While software has become one of the most valuable products of the past decades, its growing complexity and size is responsible
for making it one of the most challenging ones to build and maintain. The challenge stems from the fact that software
development belongs to the most labor- and, at the same time, knowledge-intensive processes of today's world. The heavy
dependence on knowledgeable human beings may be one reason why software development is often compared to an art or craft
rather than to an engineering discipline. However, it has almost become impossible nowadays for a craftsman to produce large
software systems according to a given schedule, to a limited budget, and to the quality requirements of a customer at delivery.
Hence, researchers as well as practitioners are increasingly obliged to address the question of how to integrate engineering
principles into software development. An important one is to perform quality-enhancing activities such as walkthroughs, reviews
or inspections as early as possible. Despite the simplicity of this principle and the associated methods one can observe
in the software industry that the activity of detecting and correcting software defects is often deferred until late in the project.

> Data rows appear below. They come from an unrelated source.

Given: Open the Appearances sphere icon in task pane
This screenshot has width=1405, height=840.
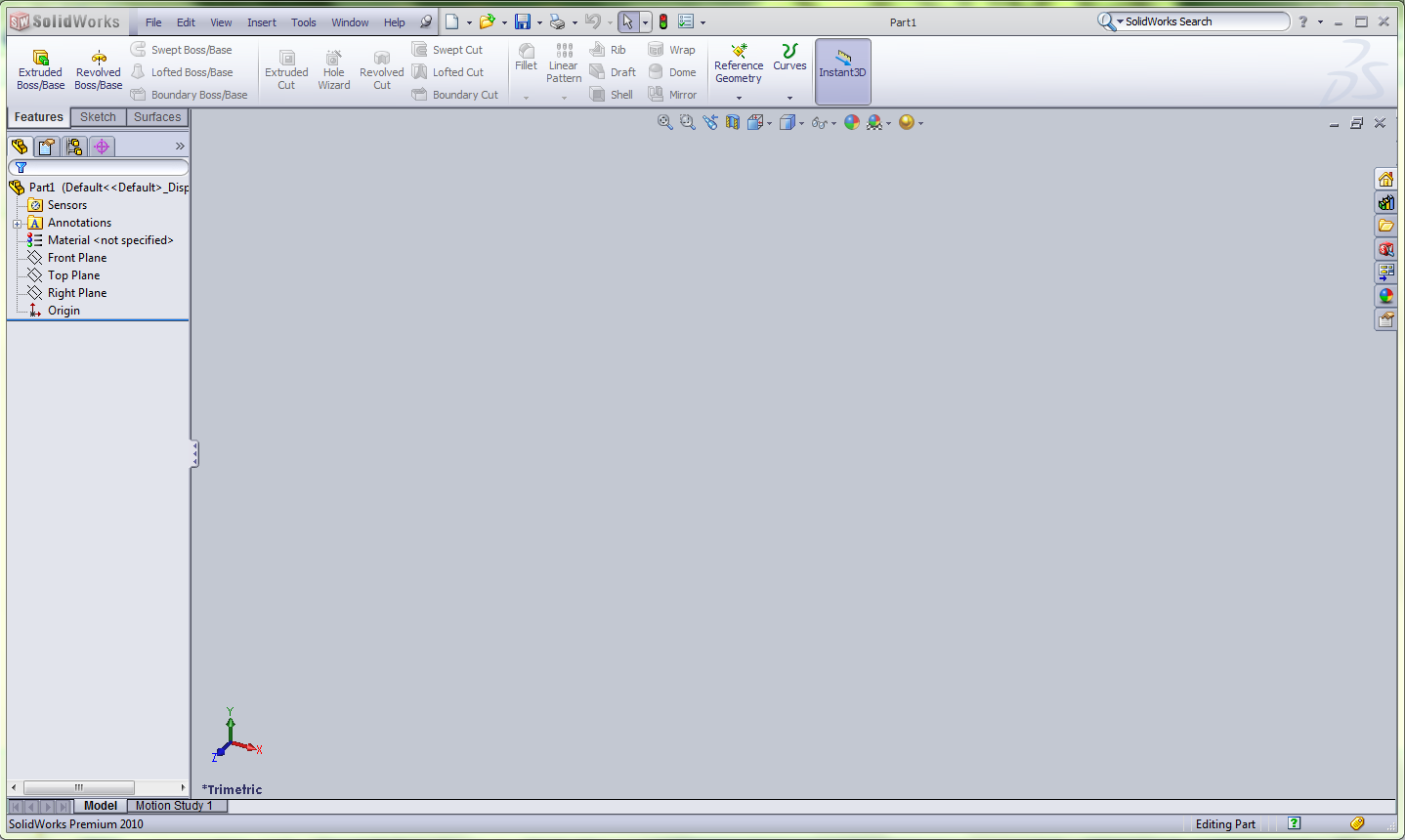Looking at the screenshot, I should pos(1385,295).
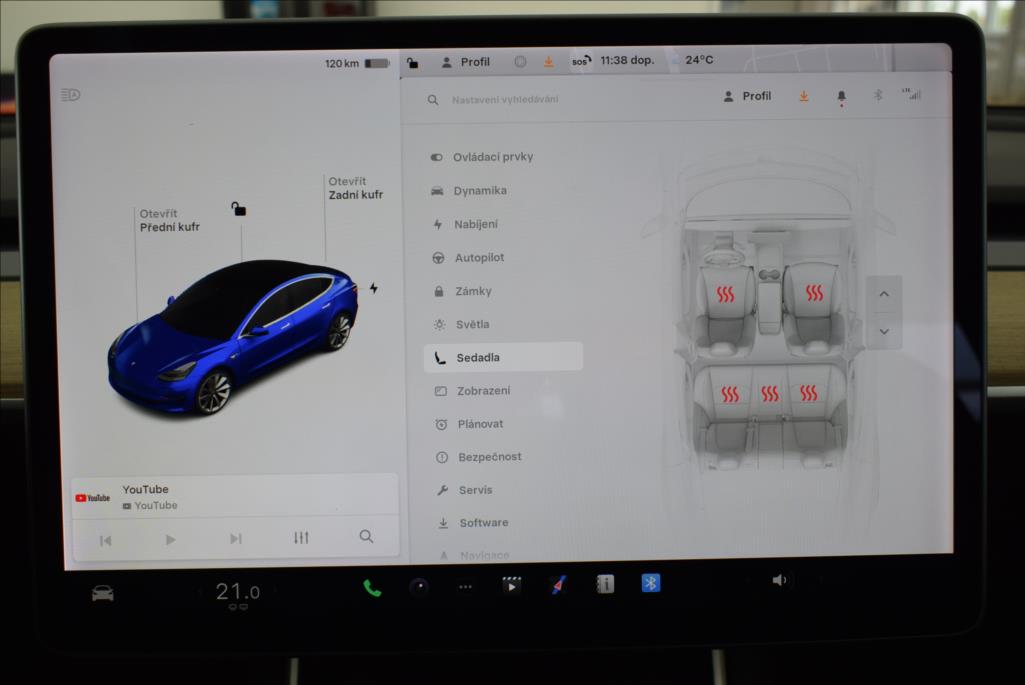Open the more apps three-dots icon

pyautogui.click(x=465, y=587)
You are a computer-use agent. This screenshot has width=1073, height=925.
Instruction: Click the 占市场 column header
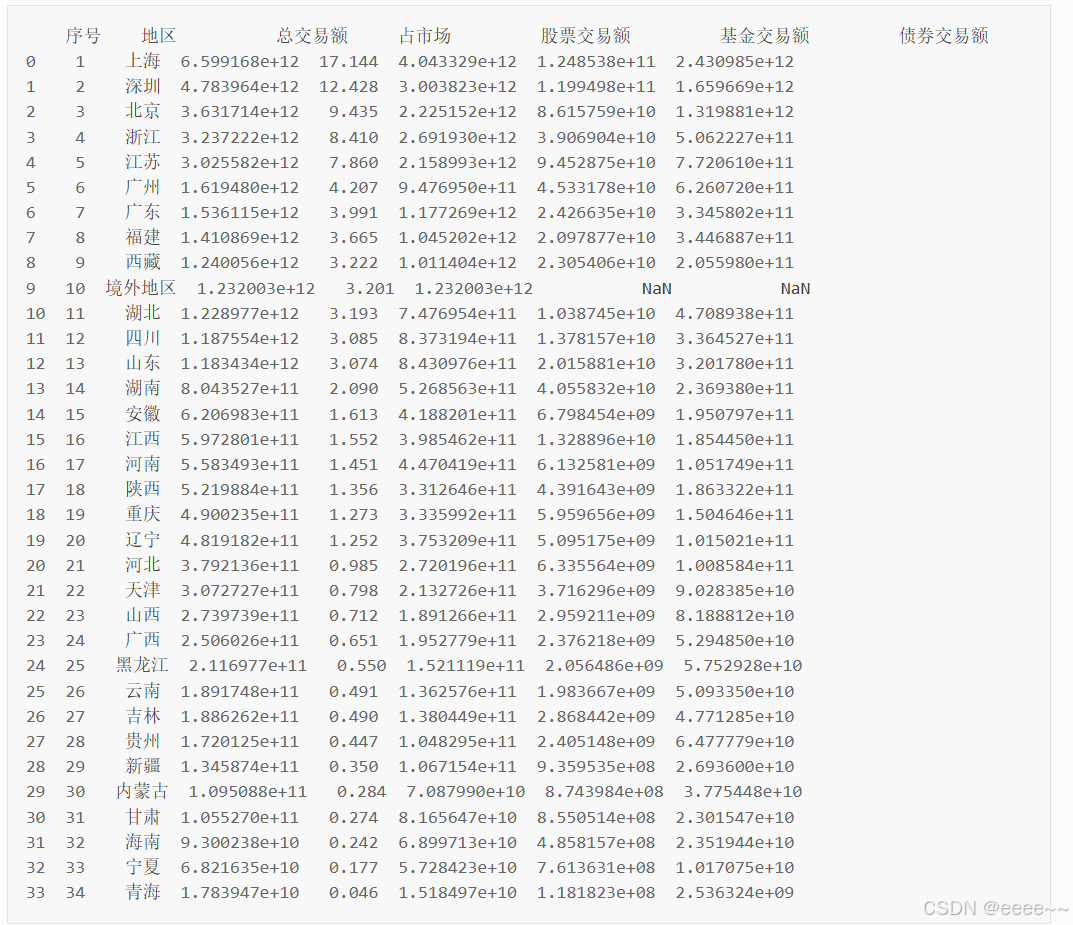point(424,36)
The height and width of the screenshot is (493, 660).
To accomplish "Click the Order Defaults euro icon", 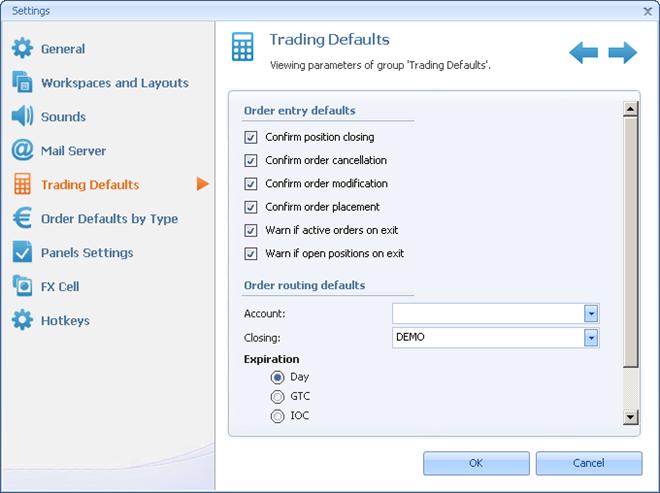I will (22, 218).
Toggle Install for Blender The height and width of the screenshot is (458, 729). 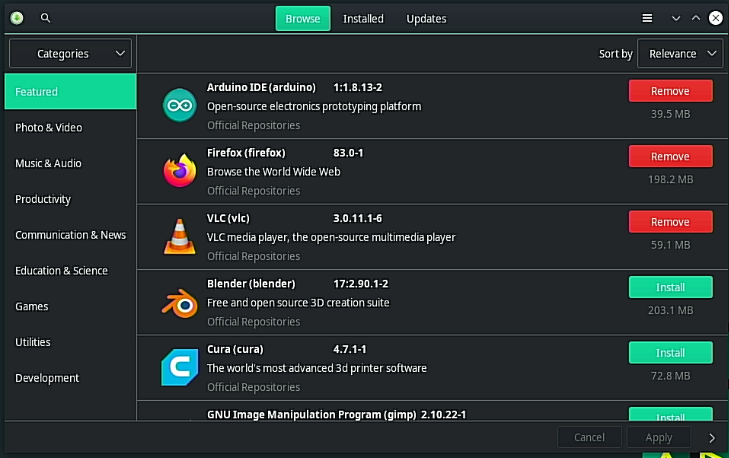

Why should you conduct walktrhoughs, reviews or inspections? The answer is simple because the advantages of these methods are three-fold:
- 1. Quality Improvementg
- 2. (Defect) Cost Reduction
- 3. Process Improvement
The detection and subsequent correction of software defects by means of walkthroughs, reviews and inspections improve the quality of the artifacts.
In this way, less defects propagate to subsequent development phases and further defects are avoided. Rework costs due to defects are minimized.
Furthermore, defect information (defect class, defect origin) can be collected in walkthrougs, reviews or inspections. This kind of information is
one of the most valuable assets of a software development organization since it allows a quantitative and goal-orientied approach towards software process improvement. However, only few
organizations have already recognized the value of defect information.